## SHORT PROBLEM 1
In the passage on criticism, what had I. A. Richards called the set into which Tate transformed the experience of literature?
## SHORT PROBLEM 2
In the records, begin at the line containing "Image resolution: width=853" and continue through the end of the records. Reproduce those lines, replacing "Help" with "Settings" and leaving everything else unchanged.

## SELECTED TEXT

━━━

Criticism at the Poles
Last Updated August 12, 2024.
To save criticism from the scientists, Tate disengaged literature itself from society and men, and held up the inviolate literary experience as the only measure of human knowledge. Literature in this view was not only the supreme end; it was also the only end worthy of man's ambition. Critics who saw in works of literature "not the specific formal properties but only the amount and range of human life brought to the reader" were vulgar expressionists. Critics who studied literature as "expressive of substances" beyond itself were only historical scholars aping the positivism of science and remote from the crucial spiritual values to be derived from literature. Thus only Formalist criticism remained, to elucidate those "high forms of literature [which] offer us the only complete, and thus the most responsible, versions of our experience."
What one saw in Tate's system was a fantastic inversion of the Marxist system; and in him the extremities met as in no other critic of the time. The Marxist critic could study a work of art only in terms of its social relations; Tate would study literature—that is, only poetry of a certain intensity and difficulty—precisely because it had no social relations at all. A form like the novel could be despised because it was so much like history. Could anything be more illuminating of the contemporary mind in criticism? As fanatical as the Marxists, Tate never admitted for a moment that one could study both the specific formal properties of literature and its relation to civilization. The Marxists would have only the history, and he would have only the literature. "The true paradox," as Blackmur once wrote, "is that in securing its own ends thought cannot help defeating itself at every crisis. To think straight you must overshoot your mark." And how Tate overshot the mark! Overshot even Matthew Arnold's wistful faith that poetry could be "a criticism of life"! In his reaction against "our limitation of the whole human problem to the narrow scope of the political program," he gave literature so self-sufficient and austere a character that almost everything that went into the making of literature and its significance for men was driven out. The Marxists made life and literature indistinguishable; Tate made life indistinguishable in literature. In a desperate effort to save literature from science and criticism from mere history or impressionism, he transformed the experience of literature into what I. A. Richards had called a set of "isolated ecstasies." The positivism was removed, the history forgotten, all extraneous vulgarities of circumstance disengaged. Only the poem remained, and its incommunicable significance; and before it the critic worshiped as at a mystic shrine, since in it was all human knowledge and all spiritual insight.
Here, at last, was the tragicomic climax to the long and often unconscious history of American pragmatism. (pp. 441-42)

━━━

## DATASET RECORDS
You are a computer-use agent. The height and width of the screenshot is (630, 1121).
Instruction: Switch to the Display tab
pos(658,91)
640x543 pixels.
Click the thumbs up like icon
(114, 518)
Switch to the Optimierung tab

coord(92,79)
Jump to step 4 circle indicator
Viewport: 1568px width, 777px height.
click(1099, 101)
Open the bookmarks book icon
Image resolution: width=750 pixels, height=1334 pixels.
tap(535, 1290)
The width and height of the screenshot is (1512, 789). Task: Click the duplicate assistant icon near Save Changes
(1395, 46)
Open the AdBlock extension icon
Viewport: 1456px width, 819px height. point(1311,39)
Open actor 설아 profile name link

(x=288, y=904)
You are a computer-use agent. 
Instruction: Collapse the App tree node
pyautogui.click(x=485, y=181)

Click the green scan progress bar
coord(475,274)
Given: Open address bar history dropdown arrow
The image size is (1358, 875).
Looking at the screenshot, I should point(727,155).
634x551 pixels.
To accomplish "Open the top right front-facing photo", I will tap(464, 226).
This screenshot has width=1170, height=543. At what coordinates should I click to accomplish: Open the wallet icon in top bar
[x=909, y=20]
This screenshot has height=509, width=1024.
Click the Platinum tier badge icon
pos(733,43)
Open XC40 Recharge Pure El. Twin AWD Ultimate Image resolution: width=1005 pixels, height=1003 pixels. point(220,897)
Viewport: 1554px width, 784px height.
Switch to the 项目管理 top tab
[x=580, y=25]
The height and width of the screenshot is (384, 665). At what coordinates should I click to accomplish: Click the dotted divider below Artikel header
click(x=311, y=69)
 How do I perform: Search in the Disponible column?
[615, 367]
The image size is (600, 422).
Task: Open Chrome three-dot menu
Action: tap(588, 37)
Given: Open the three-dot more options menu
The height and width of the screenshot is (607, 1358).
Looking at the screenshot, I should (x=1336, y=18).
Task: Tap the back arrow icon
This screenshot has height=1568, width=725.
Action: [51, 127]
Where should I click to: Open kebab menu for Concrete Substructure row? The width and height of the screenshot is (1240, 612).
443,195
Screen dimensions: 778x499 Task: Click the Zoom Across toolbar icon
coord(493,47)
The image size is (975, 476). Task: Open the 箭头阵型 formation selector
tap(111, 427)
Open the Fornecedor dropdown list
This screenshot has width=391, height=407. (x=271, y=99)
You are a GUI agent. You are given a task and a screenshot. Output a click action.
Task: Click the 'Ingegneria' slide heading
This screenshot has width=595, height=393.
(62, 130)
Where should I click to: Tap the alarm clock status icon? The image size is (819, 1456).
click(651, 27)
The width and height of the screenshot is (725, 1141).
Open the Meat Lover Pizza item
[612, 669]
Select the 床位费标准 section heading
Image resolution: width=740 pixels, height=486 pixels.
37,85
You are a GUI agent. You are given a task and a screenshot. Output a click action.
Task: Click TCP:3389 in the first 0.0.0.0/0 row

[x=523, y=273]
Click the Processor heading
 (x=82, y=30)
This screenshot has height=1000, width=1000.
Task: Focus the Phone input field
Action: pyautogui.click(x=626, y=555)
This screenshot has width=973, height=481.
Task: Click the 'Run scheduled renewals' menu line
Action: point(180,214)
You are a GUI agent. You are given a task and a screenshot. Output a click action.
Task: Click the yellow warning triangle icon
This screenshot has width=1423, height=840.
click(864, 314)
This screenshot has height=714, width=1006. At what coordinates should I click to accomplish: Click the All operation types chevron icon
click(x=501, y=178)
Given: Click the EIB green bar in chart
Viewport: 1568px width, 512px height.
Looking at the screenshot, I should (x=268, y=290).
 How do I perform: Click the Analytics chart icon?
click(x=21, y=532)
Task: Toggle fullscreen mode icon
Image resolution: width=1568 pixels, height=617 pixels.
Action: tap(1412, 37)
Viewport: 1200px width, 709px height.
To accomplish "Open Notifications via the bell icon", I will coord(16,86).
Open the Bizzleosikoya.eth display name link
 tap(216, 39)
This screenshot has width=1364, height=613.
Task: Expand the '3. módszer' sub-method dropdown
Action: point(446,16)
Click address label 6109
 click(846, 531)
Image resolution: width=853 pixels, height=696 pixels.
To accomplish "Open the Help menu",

━━━

## SOLUTION 1
A set of "isolated ecstasies."

## SOLUTION 2
Image resolution: width=853 pixels, height=696 pixels.
To accomplish "Open the Settings menu",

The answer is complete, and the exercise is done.